Self-Actualisation – this need is about realising what your full potential is and reaching your full potential and the desire for more. This cannot be satisfied in the way that other needs can.

(I would argue that we also have a need for God in our lives, but for the purposes of this blog post, I’m not going to go there.)

I think this explains why I don’t feel motivated to work today. I’ve fulfilled my physiological needs along with my need for safety, but being locked away in my room severely inhibits my social needs. However, my need for esteem, coupled with the knowledge that there will come a time where that need will be fulfilled is enough that I can postpone my social needs until later. Maslow’s hierarchy of needs relates to much more than a one off assignment, but it’s an example that works nonetheless.

Are there any examples of this in your own life? I’d love to hear what you think about Maslow’s hierarchy of needs. If you’ve read this post, I’d really appreciate you taking the time to respond!

Don’t leave me hanging!


7 thoughts on “Day 45: Maslow’s Hierarchy of Needs

  1. Hello Dave! Nice to meet you in the blogosphere. Really interesting post – I haven’t ever studied psychology so don’t know a lot of these theories.

    Generally, I don’t think I agree with Maslow’s categorisation of needs into such separate and defined sections. I would say it’s also open to debate the different hierarchies of necessity and which are more important. Do you think it’s possible to fulfil social needs without having fulfilled physiological needs, for example?
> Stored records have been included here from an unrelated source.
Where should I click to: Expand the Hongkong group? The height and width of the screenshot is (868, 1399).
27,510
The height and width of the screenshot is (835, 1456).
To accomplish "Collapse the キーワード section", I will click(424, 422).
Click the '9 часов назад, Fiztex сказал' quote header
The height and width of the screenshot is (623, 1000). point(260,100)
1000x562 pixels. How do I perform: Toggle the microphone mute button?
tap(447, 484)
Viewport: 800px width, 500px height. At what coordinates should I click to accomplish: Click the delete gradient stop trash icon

Like you, I think above all of these there is the ultimate need for God in each of us – and even if all other things are there, there is still an inner hunger for something much bigger and greater that nothing else can satisfy. I’ve always really liked this C.S Lewis’ quote because it sums it all up for me: “If I discover within myself a desire which no experience in this world can satisfy, the most probable explanation is that I was made for another world”.

    And big respect to you for blogging daily….I don’t know how you do it!

    1. Hey Rosie! We have an awful lot of mutual friends and your name is familiar – have we met before?? If not, nice to meet you on the blogosphere too!

      I think it’s open to questions, although I’d argue that a certain level of physiological needs must be attained before social needs – even if we don’t have a source of income, we still depend on a source of food in order to survive and that will always be prioritised before social needs, except in the most extreme cases. I think the question is more about the degree in which each level must be achieved before moving on to the next and whether you can increase simultaneously in multiple levels. I certainly think it’s open to scrutiny though. Thank you for raising these questions!

      That quote is brilliant – I’ve never seen it written but I’m pretty sure Brooke Fraser put it in a song didn’t she? It was named after C.S Lewis I think!

      As for blogging every day, it’s not easy!! I’m getting significantly less sleep trying to think of things to write about!! Thanks for commenting!

      1. Hi, yes maybe we have met…possible at Ben and Heather’s wedding? I was one of the bridesmaids. I’ve also been to Kerith a few times before so possibly got introduced at some point!

        Yep Brooke Fraser put his quote in that song…I think that’s how I originally discovered the quote actually, from that album! I’d really recommend reading some of his stuff if you haven’t already – he’s an incredible writer. Mere Christianity is a particular favourite of mine.

  2. Maybe that was it! I played guitar for their wedding. It was fantastic!

    Interesting, someone recommended Mere Christianity to me about four hours ago. Maybe that’s a sign that I should read it!

  3. I think the hierarchy levels are demonstrated clearly when one suffers a crisis or trauma. Everything comes crashing down and to cope or survive you cocoon yourself by returning to the basics of life – living in the moment of waking, eating, walking, eating, and the comfort and security of a warm bed at night. Gradually as the pain eases you can move on to your physical, financial and emotional stability; then hopefully your social needs and regaining your self esteem. But in the beginning, in the midst of a crisis, breathing is your number one priority. It means you are alive.